I'll close by discussing our progress on our capital management, financial reporting and internal controls. First, capital. Following the release of our 2006 financials, we initiated our preferred-for-common swap under our $1 billion authorization. Through the end of the second quarter, we bought back $750 million in common shares, and issued $500 million in preferred stock. During the third quarter, we repurchased the remaining $250 million under the common stock plan and issued an additional $500 million of preferred. Given the current level of spreads in the market and profitable growth opportunities in both our guaranteed business and our investment area, we are balancing capital returns with our ability to invest in the business in ways that provide attractive long-term returns. It's important to note that we have a very good ability to source additional capital, should we need it to fund profitable growth.

On the control front and timeline, let me make a couple points. First, with today's release in 61 days, we have meaningfully accelerated our financial release process. As a reminder, our target for the third quarter was 60 days, so we're basically a quarter ahead of schedule. Given the success and our commitment to continue to improve with each release, we are targeting the release of the third quarter results by Thanksgiving. That would represent a further improvement of 10 days.

Second, as we've just advanced the timeliness of our financial reporting, we are also making progress on new and more understandable results presentation. I would expect to roll that out with a full set of presentation and disclosures in early 2008 in anticipation of SEC registration.

Lastly, in this quarter we've addressed two more significant efficiencies in our financial reporting process. The first related to tightening of our GAAP policies and the second related to improved oversight of our financial and business models. So we are making very good progress on our overall remaining issues, and I'm optimistic that we will have the bulk of our control issues behind us by year end.

With that, let me turn it back to Dick.

Dick Syron

Thanks, Buddy. Let me make three points and then get to your questions. First, we've told you in previous calls that the underlying economics of our business matter more than the swings due to accounting. We think today's call confirms the enduring strength of our core franchise. It's worth keeping that in mind as we move forward, particularly in the current environment.

Second, we've set forth in prior calls the investment thesis that Freddie is a very sound way to participate in the long-term growth of housing in this country. To the extent this environment, which I think it does, says this company is built for the long run, we believe it plays to our demonstrated strength.

Finally, we all know that Freddie is easy to take for granted when times are good, but our value becomes very clear when the market runs into trouble. That is exactly what's happened again. The housing finance system almost immediately recognized this and to an increasing extent, the political and regulatory system has been facing that fact as well. We're doing everything we can today to help the market and homeowners and we want to maximize our ability to do even more.

The genius of the GSE model is that by doing more for our mission at a time like this we don't detract from our shareholders; in fact, we help them. We serve both our mission and our shareholders.

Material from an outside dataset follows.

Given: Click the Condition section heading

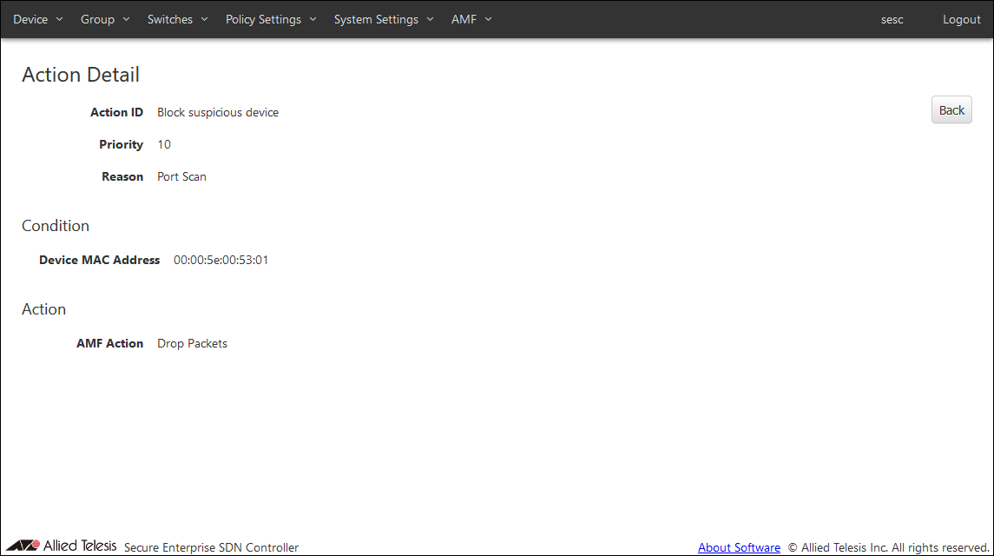Looking at the screenshot, I should pyautogui.click(x=56, y=226).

With that, let me now ask to turn to questions.

Question-and-Answer Session

Operator

Your first question comes from Paul Miller - FBR Capital Markets.

Paul Miller - Friedman Billings Ramsey

My question has to do with the MI companies. One of the things that's happened over the last three months is that the MI companies have come under risk of being downgraded from their double A status to their single A status. These guys provide a lot of reinsurance support for a lot of the loans above 80% LTV in your portfolios. What is the contingency plan if a bulk of these guys, like a Triad gets downgraded to single A, can they still write business for you? If they can't, is there enough capital in the MI space to continue with writing loans in the 80% LTV levels, or would you have to back off on taking some of those loans?

Patti Cook

We continue to believe that the MIs are well capitalized. So despite a potential rating decline for that industry, we look at the institutions closely and in every case we think they are adequately capitalized for the book of business that we have on with them at this time and that we would expect to do in the future.

Paul Miller - Friedman Billings Ramsey

So, even if they got downgraded to single A, that really wouldn't interrupt the business flow?

Patti Cook

No, it wouldn't.

Operator

Your next question comes from David Hochstim - Bear Stearns.

David Hochstim - Bear Stearns

Buddy, could you provide a little more color on how to think about the increase in the loss provision and the building of reserves, with so far the very modest increase in single-family charge-offs and somewhat modest increase in overall credit losses, and then the mark-to-market adjustments on the repurchased loans and how one can think about what your true credit loss exposure is on all of that?

Buddy Piszel

In the first quarter, David, we increased our reserves; we took a provision for $191 million, and we said at the time that a lot of that was due to our early experience on the '06 book. When we started the '07 year, we got into the first quarter of '07, we were thinking the '07 book was going to look more like the average of a couple of years versus the '06 book. And the early read now, as we look at the credit quality of what we've originated, plus the very, very early read on delinquencies, is that '07 looks a little bit more like '06. So we prudently have booked up our reserves in the second quarter, a little bit of catch-up on the '07 book and then a continued reflection of where we see the '06 book going. So that gives you some color for where the provision is.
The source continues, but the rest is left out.